Why do Canadians put so much of their retirement savings in mutual funds?

David Pett has just written a great article in the Financial Post questioning the value of holding mutual funds in your RRSP. I find Mr Pett totally on-point, largely because his comments  exactly correlate to my own blog post of Oct 2012 listing the  Top Ten reasons not to have Canadian Mutual Funds in your RRSP

Largely the issues remain:

  • High management fees (MER)
  • Poor management performance
  • Weak stock market (since 2008)
  • Lack of investment alternatives (poor bond and GIC performance)

Canadians deserve better. After taking a 700 hundred billion dollar haircut in 2008, their ever-nearing retirement lifestyles are in jeopardy due to a lethargic mutual fund management industry.

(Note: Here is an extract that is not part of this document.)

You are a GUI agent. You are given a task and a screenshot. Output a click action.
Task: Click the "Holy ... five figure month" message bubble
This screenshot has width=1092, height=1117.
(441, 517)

From the Financial Post:  Mutual funds still popular with Canadians, but why?

Sunday, 21 October 2012

Top Ten reasons not to have Canadian Mutual Funds in your RRSP

  1. Fox's Paradox:
    • I want my fund manager to make enormous profits trading in the stock markets
    • Any fund manager that actually can make enormous profits trading in the stock markets would spend her days making herself rich
    • Therefore no fund manager who can make enormous profits would work at a mutual fund
  2. There are no Index Funds that can match the Index
  3. The funds do not hold what they say they do. My Global Commodities market is invested 40.7% in Canadian Stocks and 39.1% in US Stocks. That's 79.8% in North American stocks. That's not Global
  4. On Jan 3rd of every year your fund loses 4.5% of its value – the cumulative drag of the MER (Management Expense Ratio) and the previous 12 months of inflation
  5. Holding US funds in your Canadian investment account incurs currency exchange fees:
    • When you buy the funds
    • When the fund pays dividends
    • When you sell the funds
    • You even pay exchange fees when you receive your annual distribution
  6. Holding a mutual fund in an RSP means that you cannot claim a loss on your taxes
  7. The highest performing mutual funds charge "loads". A front-end load is a fee to buy the fund; a back-end load is the fee to sell a fund
  8. The CDIC (Canada Deposit Insurance Corporation) does not cover mutual funds
  9. By definition mutual fund managers churn their holdings – they buy and sell every day, typically turning over 90% of the fund portfolio in a year. If a stock isn't worth buying and holding for 5 years, it's not worth buying and holding for three months'
  10. I'll leave the last words to Rob Carrick of Report on Business "Plenty of mutual funds are run by faceless nobodies who come and go with all the impact of a tree falling in a forest."
    ROB, Mar 17 2009

Disclaimer: This is not investment advice. This is the story of how I pick my stocks. I cannot recommend these stocks for you. My invitation is that you use this story as an inspiration to develop your own portfolio that meets your risk profile, the type of stocks you can understand, and that are recommended by professional writers and market analysts. I am an amateur investor. I enjoy the hobby, and invite you to enjoy it too.